WORK TO DO ::
Show each line from the records below that contains the string "icon". Case counts.

DATA FOR THIS EXERCISE ::
____________

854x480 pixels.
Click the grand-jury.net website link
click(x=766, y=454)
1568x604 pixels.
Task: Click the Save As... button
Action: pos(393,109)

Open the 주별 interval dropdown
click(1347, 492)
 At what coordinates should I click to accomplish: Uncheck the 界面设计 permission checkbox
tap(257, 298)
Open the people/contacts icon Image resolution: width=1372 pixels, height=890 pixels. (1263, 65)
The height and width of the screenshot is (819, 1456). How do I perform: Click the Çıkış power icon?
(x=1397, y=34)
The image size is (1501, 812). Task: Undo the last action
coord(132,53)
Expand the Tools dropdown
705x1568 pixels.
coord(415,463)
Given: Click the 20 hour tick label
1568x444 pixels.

____________

COMPLETED EXERCISE ::
Open the people/contacts icon Image resolution: width=1372 pixels, height=890 pixels. (1263, 65)
The height and width of the screenshot is (819, 1456). How do I perform: Click the Çıkış power icon?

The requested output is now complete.